[As published By Kristina Peterson in The Wall Street Journal]
WASHINGTON—A little-noticed provision in a bill passed by the House this month calls for relying more on U.S.-flagged ships to deliver food aid to foreign countries—a change backed by labor groups and criticized by the White House.
The measure, tucked into a Coast Guard and maritime bill, would increase the proportion of food aid transported abroad on private ships flying the U.S. flag, which are required to employ primarily American mariners.
The Obama administration opposes boosting the requirement to 75% of food aid, in tons, from the current 50%, saying it would raise shipping costs by about $75 million a year—siphoning off funds that otherwise could be used to send food aid overseas.
“As we work swiftly to reach hungry people and save lives, this bill would only increase the cost of shipping emergency food aid, potentially denying relief to more than 2 million persons in need annually,” said Rajiv Shah, administrator of the U.S. Agency for International Development, or USAID. The U.S. provided about $2 billion in food assistance in the year that ended Sept. 30.
Supporters of the House measure say government food-aid programs should do as much as possible to protect U.S. mariner jobs at a time when the industry is struggling to recover from the economic downturn and dwindling government business as the wars in Iraq and Afghanistan wind down.
“If you’re going to use public resources to engage in humanitarian aid, you should do so while maximizing the use of U.S. industries and to create good jobs in this country,” said Edward Wytkind, president of the Transportation Trades Department at the AFL-CIO, the nation’s biggest labor federation.
U.S.-flagged ships are privately owned vessels that must register and operate in the U.S., and their crews must be at least 75% American citizens.

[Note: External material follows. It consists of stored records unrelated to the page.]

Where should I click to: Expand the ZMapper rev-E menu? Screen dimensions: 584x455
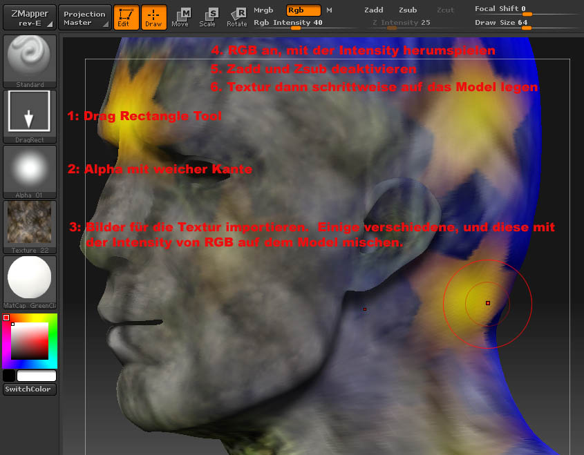tap(29, 17)
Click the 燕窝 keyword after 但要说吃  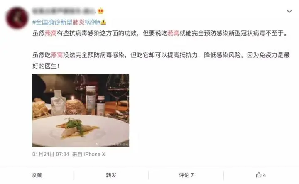[x=173, y=33]
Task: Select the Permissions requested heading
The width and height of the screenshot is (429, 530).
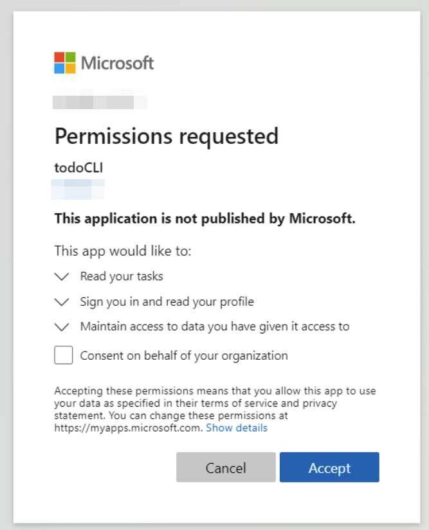Action: (x=167, y=137)
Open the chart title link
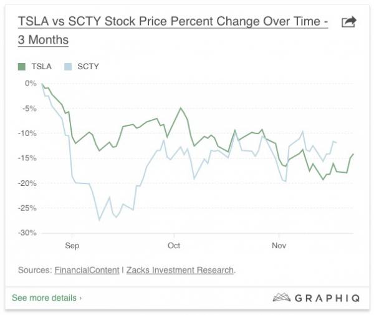This screenshot has width=374, height=315. point(173,31)
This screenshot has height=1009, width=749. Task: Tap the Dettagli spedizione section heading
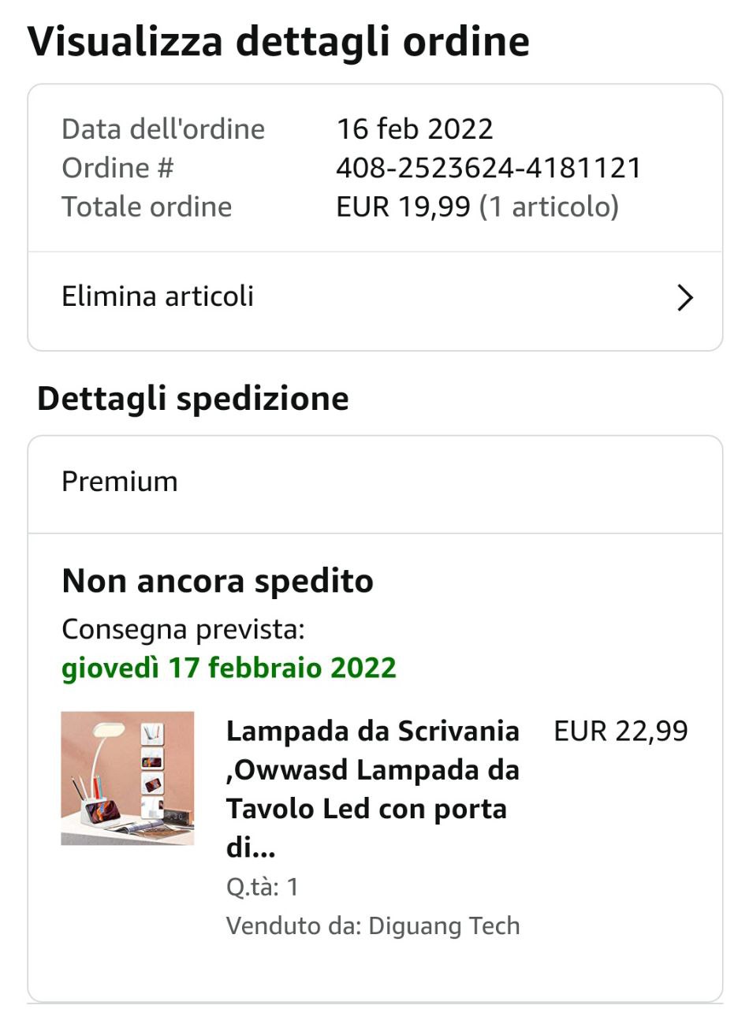pos(193,399)
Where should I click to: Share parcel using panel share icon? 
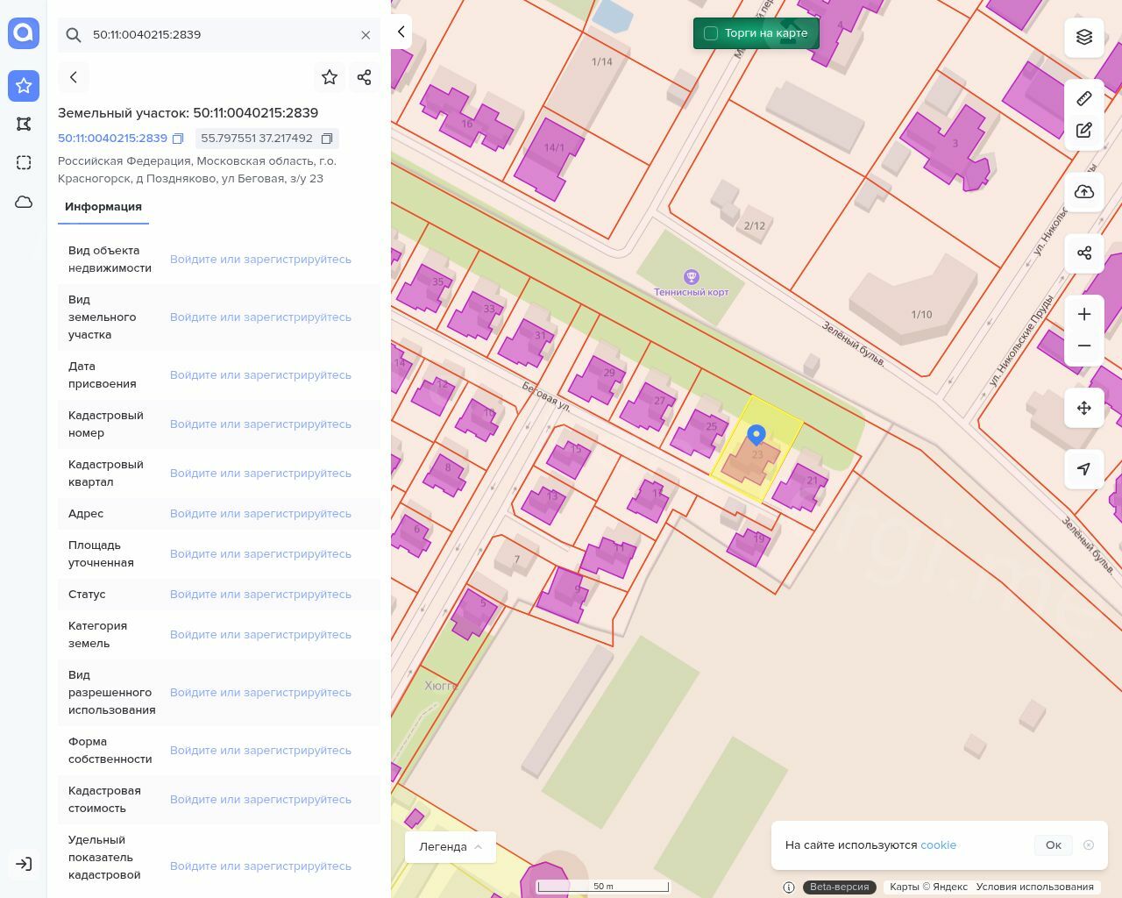tap(365, 77)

However, some of the U.S. companies that own the ships are units of foreign firms, including Denmark-based A.P. Moller-Maersk MAERSK-B.KO -0.96% Group, the world’s biggest container-shipping company.

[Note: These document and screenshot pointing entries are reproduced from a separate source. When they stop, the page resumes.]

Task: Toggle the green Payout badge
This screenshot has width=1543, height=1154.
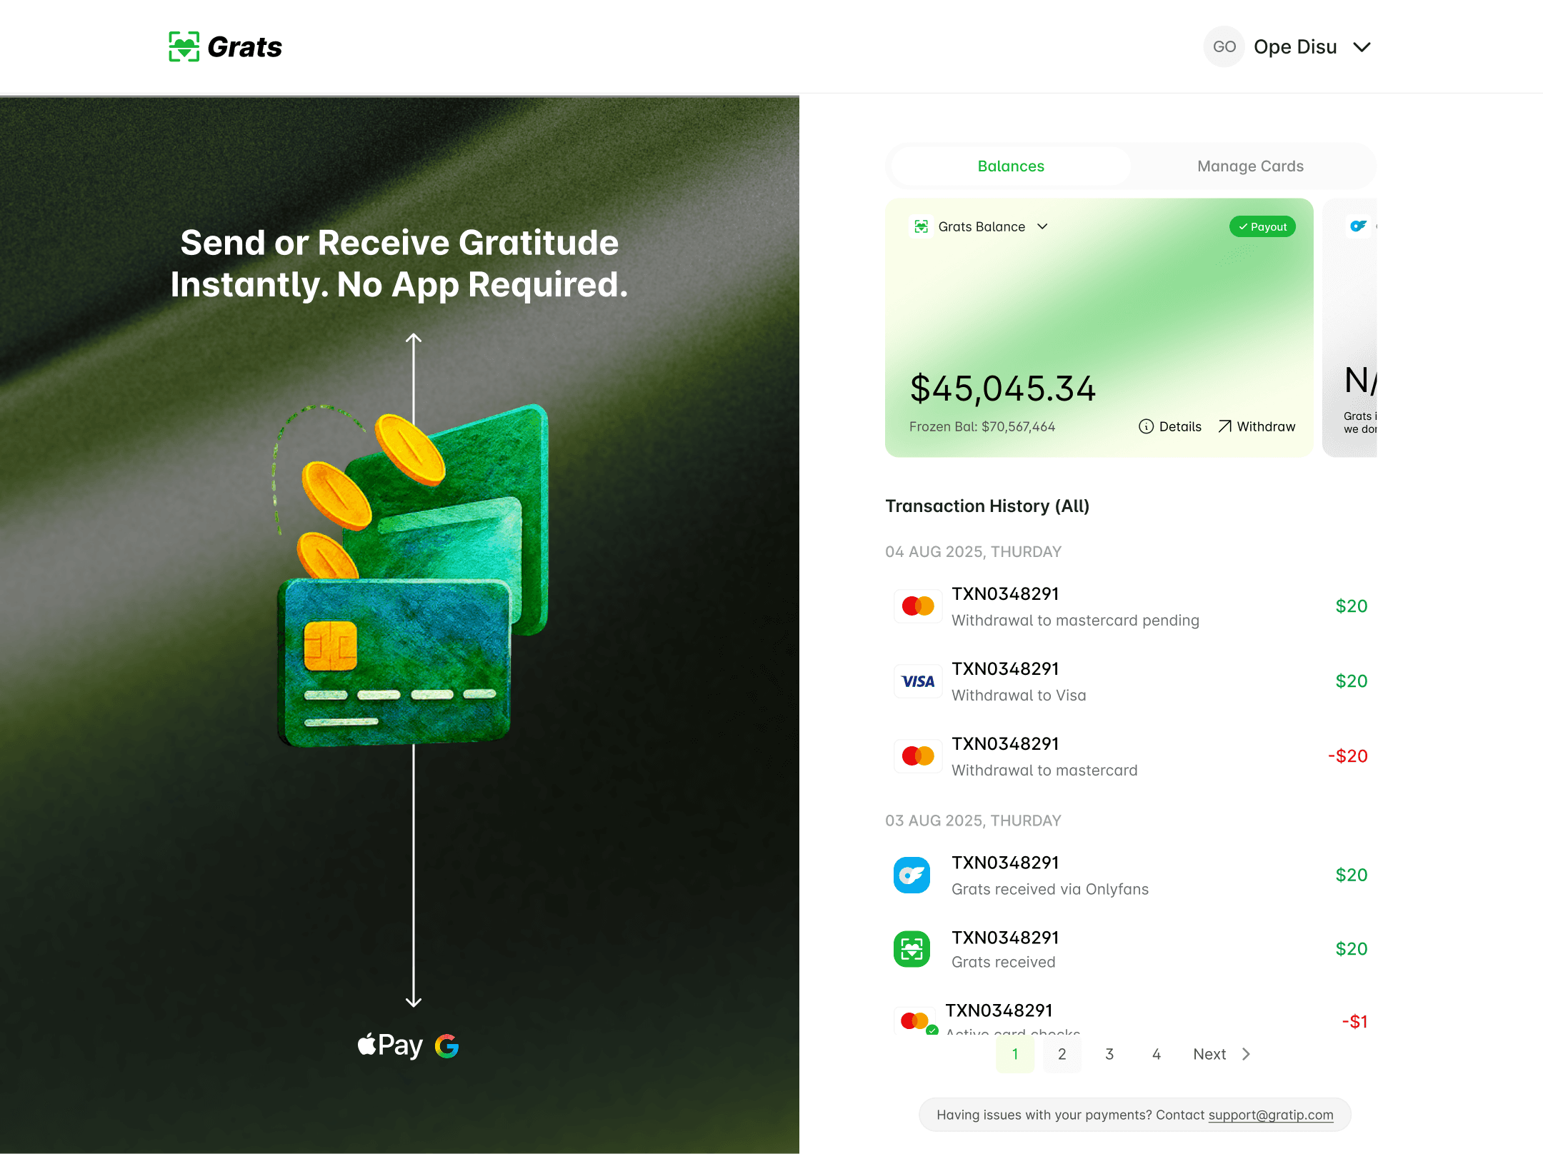Action: [x=1262, y=226]
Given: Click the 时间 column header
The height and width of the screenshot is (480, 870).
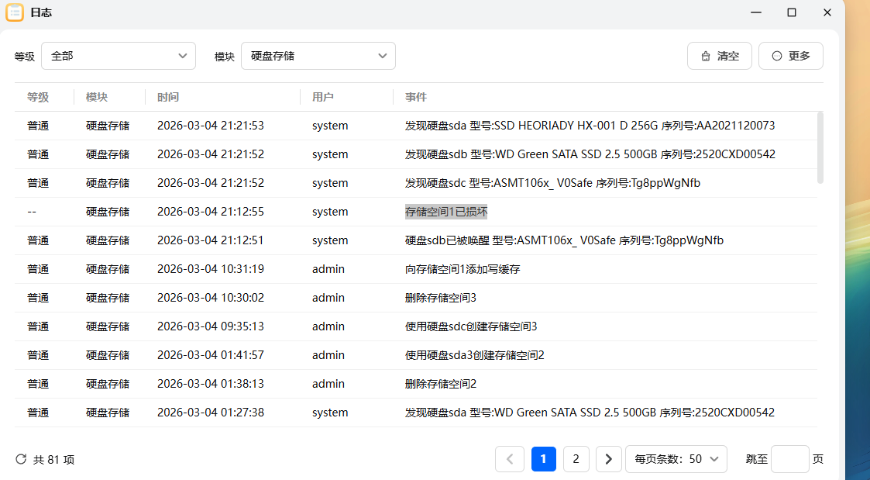Looking at the screenshot, I should point(168,97).
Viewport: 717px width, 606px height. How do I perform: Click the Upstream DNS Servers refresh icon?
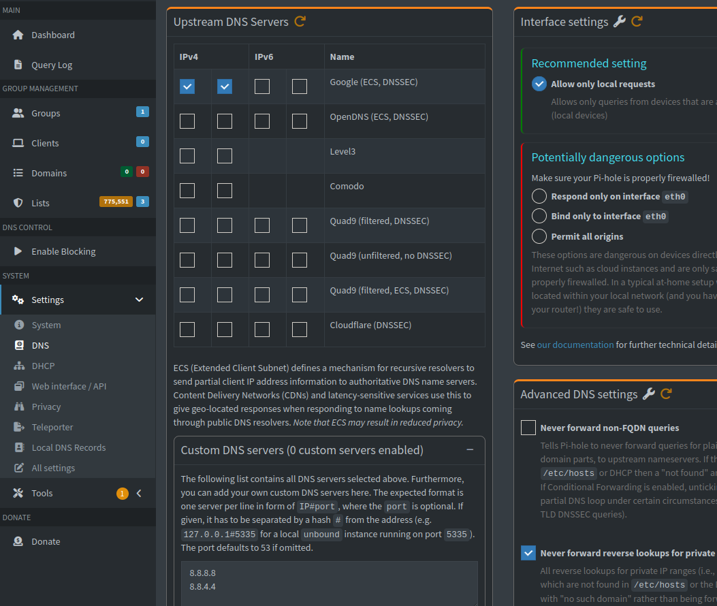(x=300, y=22)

The clash over the Coast Guard bill, which was passed by voice vote in the House on April 1 and is headed for the Senate, is the latest flare-up in a debate about how to modernize the U.S. food-aid system. President Barack Obama has pushed in recent budgets to maximize efficiency in delivering food overseas, but has encountered resistance from lawmakers from both parties worried about the potential impact on U.S. jobs or military might.
Both industry officials and many lawmakers have said the policy of using U.S.-flagged ships to transport food aid is necessary to ensure that a viable fleet of private ships—and the mariners trained to operate them—are available during wars and other emergencies.
“The secondary reason for food aid is food,” Rep. Duncan Hunter, the California Republican who introduced the bill, said in an interview Thursday. “The No. 1 reason is military readiness.”
Not all the ships supported by the food-aid program are ready to go to war. Of the U.S.-flagged vessels eligible in 2006 to carry food aid, 70% didn’t meet the Defense Department’s definition of a “militarily useful vessel,” according to a 2010 analysis by Cornell University economists, often because the ships were too old.
But supporters say the food aid helps make the cargo business viable and prevents job losses.
“Companies aren’t going to keep cargo ships if there’s no cargo,” said Don Marcus, president of the International Organization of Masters, Mates and Pilots, the union representing merchant marine sailors. “It’s personnel—trained mariners—that are really the key.”
The country’s once-giant commercial shipping fleet shrank in the decades after World War II, in part due to increased global competition. The number of ships has also dwindled as vessels became larger and more efficient. There are now fewer than 100 U.S.-flagged ships involved in foreign trade, according to government officials’ testimony.
Transporting cargo on U.S.-flagged ships is more expensive because they face higher costs for labor and complying with U.S. regulations, and are often older vessels. To compensate for the higher costs, the Maritime Administration had been reimbursing USAID and the Agriculture Department for some of the expenses of using U.S.-flagged vessels, but those payments were eliminated as part of the bipartisan budget deal reached in December, saving $731 million over 10 years.
Taken in combination with the provision in the House Coast Guard bill, the changes would reduce the number of people who can receive food aid by four million a year, an administration official said in a letter last week to Senate Commerce Committee Chairman Jay Rockefeller (D., W.Va.), whose panel oversees the Coast Guard.
“This requirement adds millions in extra transportation costs and delays delivery times by months. It puts lives in jeopardy,” House Foreign Affairs Committee Chairman Ed Royce (R., Calif.) said Thursday.
The bill’s fate in the Senate isn’t yet clear. The Coast Guard’s current authorization expires Sept. 30, and the Senate is expected to write a reauthorization bill, aides said.
Sen. Bob Corker of Tennessee, the top Republican on the Foreign Relations Committee, and Sen. Chris Coons (D., Del.) are expected to introduce legislation later this spring overhauling the food-aid program to make it more efficient, according to both lawmakers’ offices.
The “cargo preference” requirement for food aid is permanent law, though its level has frequently bounced around. The current requirement to transport 50% of food aid on U.S.-flagged ships had been boosted to 75% in 1985, then returned to 50% in 2012, as part of legislation renewing highway funding.